At the 2011 Transcatheter Cardiovascular Therapeutics (TCT) meeting, GE introduced its Innova IGS (Image-Guided System) to the market. The introduction raises the question of whether this is truly a new system, an improved version of their current Innova 2100, 3100, and 4100 series, or product repositioning with a new name in the cardiac, vascular, and cardiovascular market?
The family of Innova products has been offered in three single-plane versions:
- Innova 2100 – Small field of view detector (FOV) – Primarily cardiac applications
- Innova 3100 – Mid FOV – Vascular and combination cardiac/vascular applications
- Innova 4100 – Large FOV – Primarily vascular applications
There have been two biplane versions:
- Innova 2121 – Biplane small FOV – Cardiac (pediatric) and neurological applications
- Innova 3131 – Biplane mid FOV – Multi-application: cardiac, vascular, neurological applications
GE has now replaced these with the Innova IGS solutions:
- Innova IGS 520 – Small field of view detector (FOV) – Primarily cardiac applications
- Innova IGS 530 – Mid FOV – Vascular and combination cardiac/vascular applications
- Innova IGS 540 – Large FOV – Primarily vascular applications
- Innova IGS 620 – Biplane small FOV – Cardiac (pediatric) and neurological applications (pending – not yet released)
- Innova IGS 630 – Biplane mid FOV – Multi-application: cardiac, vascular, neurological applications
Cosmetic Changes: There is a change in the color used. GE moved to a matte black accent color on the gantry.

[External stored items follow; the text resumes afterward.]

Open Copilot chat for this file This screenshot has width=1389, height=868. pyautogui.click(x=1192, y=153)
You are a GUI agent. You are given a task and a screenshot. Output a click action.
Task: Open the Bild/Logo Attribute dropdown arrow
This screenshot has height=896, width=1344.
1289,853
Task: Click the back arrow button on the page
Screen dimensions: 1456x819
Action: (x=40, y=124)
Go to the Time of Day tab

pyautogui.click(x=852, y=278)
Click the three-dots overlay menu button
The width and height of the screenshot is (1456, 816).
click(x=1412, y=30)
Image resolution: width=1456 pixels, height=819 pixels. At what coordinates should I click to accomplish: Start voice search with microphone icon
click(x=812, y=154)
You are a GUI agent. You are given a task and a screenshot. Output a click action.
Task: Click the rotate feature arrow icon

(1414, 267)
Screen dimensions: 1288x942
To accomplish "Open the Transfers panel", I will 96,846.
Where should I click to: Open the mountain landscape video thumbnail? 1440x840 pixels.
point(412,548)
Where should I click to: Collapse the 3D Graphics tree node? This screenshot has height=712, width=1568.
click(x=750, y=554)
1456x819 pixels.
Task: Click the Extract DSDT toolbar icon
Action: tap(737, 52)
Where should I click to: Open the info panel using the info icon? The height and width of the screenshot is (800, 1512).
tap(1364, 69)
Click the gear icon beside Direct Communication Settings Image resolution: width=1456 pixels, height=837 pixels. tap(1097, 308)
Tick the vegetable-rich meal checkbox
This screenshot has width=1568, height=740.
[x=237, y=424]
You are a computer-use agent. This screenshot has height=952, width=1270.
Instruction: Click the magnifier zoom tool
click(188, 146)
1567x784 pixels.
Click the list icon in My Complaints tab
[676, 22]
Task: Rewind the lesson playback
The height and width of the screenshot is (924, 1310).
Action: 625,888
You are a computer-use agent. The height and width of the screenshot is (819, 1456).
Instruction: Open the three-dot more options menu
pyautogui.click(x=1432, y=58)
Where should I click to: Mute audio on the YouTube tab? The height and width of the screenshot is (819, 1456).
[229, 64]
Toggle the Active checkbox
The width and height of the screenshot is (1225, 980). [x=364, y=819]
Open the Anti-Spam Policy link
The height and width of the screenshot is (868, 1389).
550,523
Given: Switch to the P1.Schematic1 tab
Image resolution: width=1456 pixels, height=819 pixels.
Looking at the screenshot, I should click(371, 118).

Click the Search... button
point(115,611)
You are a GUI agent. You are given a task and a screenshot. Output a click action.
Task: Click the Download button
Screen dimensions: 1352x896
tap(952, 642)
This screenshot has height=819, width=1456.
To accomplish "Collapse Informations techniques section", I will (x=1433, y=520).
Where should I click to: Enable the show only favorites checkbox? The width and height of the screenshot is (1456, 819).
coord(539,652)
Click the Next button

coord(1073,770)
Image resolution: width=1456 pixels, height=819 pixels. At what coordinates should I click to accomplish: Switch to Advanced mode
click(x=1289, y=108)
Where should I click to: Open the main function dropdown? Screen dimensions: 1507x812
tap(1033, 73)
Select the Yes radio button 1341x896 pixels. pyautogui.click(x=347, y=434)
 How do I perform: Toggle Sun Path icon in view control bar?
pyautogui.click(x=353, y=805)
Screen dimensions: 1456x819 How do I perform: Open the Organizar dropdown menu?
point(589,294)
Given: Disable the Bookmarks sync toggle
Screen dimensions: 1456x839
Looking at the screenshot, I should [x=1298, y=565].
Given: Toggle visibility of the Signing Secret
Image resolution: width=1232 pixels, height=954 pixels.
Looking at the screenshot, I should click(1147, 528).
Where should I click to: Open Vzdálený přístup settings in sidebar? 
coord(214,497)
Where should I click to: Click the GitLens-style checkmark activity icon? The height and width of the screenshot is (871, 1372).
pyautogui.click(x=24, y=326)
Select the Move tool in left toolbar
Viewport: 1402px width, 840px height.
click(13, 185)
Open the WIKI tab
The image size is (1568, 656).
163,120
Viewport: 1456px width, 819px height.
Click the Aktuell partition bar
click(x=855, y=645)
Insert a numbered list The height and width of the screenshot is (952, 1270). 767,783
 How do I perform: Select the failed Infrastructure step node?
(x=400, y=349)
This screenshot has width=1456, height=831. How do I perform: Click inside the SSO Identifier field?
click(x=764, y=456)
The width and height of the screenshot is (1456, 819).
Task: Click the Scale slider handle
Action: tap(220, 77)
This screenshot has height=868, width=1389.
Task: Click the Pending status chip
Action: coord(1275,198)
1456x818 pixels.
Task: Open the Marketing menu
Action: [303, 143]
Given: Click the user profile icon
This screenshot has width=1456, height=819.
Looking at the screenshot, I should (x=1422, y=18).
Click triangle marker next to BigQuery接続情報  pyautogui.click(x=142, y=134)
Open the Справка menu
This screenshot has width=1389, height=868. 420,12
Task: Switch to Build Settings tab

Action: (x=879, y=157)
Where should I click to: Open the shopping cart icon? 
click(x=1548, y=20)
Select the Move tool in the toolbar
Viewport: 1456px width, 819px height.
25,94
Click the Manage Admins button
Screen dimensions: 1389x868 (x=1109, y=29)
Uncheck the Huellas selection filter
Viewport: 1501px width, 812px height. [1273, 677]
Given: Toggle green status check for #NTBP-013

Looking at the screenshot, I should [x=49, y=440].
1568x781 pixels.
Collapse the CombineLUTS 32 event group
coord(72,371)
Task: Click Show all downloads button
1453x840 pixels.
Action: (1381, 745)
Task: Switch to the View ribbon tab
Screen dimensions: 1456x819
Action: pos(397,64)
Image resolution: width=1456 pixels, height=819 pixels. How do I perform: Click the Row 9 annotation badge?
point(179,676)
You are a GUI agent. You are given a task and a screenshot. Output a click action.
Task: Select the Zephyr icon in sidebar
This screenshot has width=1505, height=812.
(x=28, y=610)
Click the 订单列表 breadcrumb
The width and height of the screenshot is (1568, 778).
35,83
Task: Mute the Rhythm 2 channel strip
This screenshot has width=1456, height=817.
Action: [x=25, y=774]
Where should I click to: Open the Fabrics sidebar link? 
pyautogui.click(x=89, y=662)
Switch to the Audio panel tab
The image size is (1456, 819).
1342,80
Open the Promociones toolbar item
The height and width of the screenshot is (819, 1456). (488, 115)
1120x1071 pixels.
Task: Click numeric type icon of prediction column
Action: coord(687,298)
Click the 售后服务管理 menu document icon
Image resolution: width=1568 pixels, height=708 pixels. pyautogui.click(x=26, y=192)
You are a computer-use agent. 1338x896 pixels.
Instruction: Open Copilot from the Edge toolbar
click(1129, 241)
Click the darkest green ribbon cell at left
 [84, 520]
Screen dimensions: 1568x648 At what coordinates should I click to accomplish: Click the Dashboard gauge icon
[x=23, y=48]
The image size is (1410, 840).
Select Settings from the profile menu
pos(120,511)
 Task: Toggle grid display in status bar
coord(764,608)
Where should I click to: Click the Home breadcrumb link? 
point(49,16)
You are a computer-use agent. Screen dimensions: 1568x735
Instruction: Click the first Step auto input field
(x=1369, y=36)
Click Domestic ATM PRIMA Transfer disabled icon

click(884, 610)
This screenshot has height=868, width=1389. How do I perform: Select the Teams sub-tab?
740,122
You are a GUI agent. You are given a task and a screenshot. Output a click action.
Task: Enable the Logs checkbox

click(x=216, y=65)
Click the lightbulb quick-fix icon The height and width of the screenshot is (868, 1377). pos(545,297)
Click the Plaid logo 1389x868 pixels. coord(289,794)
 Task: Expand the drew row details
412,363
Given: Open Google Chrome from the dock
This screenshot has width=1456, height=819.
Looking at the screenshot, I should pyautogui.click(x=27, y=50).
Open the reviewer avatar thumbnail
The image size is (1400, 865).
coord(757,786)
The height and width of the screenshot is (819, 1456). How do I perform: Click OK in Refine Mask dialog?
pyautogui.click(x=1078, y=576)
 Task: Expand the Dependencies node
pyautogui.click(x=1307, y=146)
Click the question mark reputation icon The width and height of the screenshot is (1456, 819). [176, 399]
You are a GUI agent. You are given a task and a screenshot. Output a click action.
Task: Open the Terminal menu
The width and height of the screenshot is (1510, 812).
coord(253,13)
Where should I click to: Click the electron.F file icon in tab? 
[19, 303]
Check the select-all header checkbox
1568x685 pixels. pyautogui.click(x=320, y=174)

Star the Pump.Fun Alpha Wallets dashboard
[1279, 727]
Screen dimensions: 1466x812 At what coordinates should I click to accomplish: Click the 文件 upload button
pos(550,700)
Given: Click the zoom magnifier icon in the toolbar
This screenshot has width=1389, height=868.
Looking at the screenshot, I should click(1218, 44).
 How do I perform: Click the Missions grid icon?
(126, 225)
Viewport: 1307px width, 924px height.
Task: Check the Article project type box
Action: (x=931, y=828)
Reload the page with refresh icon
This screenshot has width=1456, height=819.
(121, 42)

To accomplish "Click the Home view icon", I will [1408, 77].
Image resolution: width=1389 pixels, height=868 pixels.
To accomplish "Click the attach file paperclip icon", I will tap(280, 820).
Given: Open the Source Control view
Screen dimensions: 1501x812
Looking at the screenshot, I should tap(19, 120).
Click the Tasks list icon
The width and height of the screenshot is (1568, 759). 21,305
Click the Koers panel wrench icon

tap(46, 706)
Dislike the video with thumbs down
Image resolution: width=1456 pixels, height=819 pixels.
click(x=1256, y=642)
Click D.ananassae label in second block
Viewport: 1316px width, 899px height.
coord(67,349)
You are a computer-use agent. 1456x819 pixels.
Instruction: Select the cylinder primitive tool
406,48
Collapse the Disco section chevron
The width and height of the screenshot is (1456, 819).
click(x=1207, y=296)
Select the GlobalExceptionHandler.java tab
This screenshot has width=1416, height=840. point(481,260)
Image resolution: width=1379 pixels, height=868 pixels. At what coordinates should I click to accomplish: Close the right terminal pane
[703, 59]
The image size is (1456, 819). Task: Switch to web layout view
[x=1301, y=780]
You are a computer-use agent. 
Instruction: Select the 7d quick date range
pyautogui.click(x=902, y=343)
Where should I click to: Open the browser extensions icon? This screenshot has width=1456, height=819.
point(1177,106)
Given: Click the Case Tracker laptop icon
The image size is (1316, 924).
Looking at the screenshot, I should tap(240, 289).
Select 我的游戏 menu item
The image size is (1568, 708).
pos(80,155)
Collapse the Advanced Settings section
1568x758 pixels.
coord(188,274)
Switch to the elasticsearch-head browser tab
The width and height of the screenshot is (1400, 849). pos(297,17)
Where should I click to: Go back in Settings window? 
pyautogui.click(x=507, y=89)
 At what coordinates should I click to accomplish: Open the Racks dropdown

Component Changes: None that can be clearly determined at present. The large screen, multi-functional monitor will become the standard monitor configuration replacing the traditional multiple 19″-21″ flat panel monitors used in the past.
Feature Changes: Limited at this point, but I believe this is the platform that GE will be using to begin extending their technology applications into more and more advanced imaging applications. They have added a green LED on the gantry arm as a visual indicator that the gantry is powered to make those aware the positioner is powered and may be moving.
New Innovation: GE unveiled a truly new innovation at the 2011 RSNA meeting in early December, 2011. Traditional high-end angiography systems are permanently mounted to the floor or ceiling. The IGS 730 combines the image quality characteristics of a full, permanent angiography system with the mobility of a mobile C-arm. The Innova IGS 730 is a laser-guided, floor-positioned system that is totally mobile and can be moved anywhere around the table for complete, flexible patient access depending upon the application/procedure being performed. This system is not currently available in the US; it is pending FDA 510k approval.
Conclusion: Initially, it appears there is very little substantial difference in the single and biplane IGS versions now being offered by GE Healthcare as compared to the previous versions. Based on currently available information, I believe it is more of a product repositioning/renaming in the marketplace. However, I believe there will be new applications and application-specific packaging of software options forthcoming. These will likely begin to differentiate the IGS series from the former series. The large multi-functional monitor is a clear difference in terms of options, but the core system appears to be relatively unchanged or at least there is no apparent difference at this time.
Pricing on the Innova IGS series is very similar to the Innova 2100, 3100, and 4100 series, but based on actual quotations sent to MD Buyline for analysis, initial discounting appears to be a bit lower. This may be a natural function of deals that are being quoted at the beginning of the fiscal year rather than toward the end of the fiscal year. However, it also may be a strategic decision by GE to begin to try and raise their average selling price to a bit higher price point than they have had in the past; only time will reveal which of these options is reality.
The Innova IGS 730 (pending 510k) system is a new concept. It remains to be seen how well this mobile solution with advanced imaging technology is received by the market. It will also be interesting to see whether this will help GE overcome a long-standing competitive challenge in their product line: the lack of a ceiling-mounted solution for angiography. In the overall angiography market, based on MD Buyline activity levels of actual quotes sent in for review, ceiling-mounted positioners outnumber floor-mounted solutions by about 4:1 from the most active vendors competitive to GE, such as Philips and Siemens. While not the entire reason, I believe the lack of a ceiling-mounted positioner has been a major contributing factor to GE’s lower activity level in the market. In the past year, based on MD Buyline quotes reviewed, GE had 22% of the market; Siemens had 27% and Philips had 41% with the remaining 10% going primarily to Toshiba and a small amount to Shimadzu.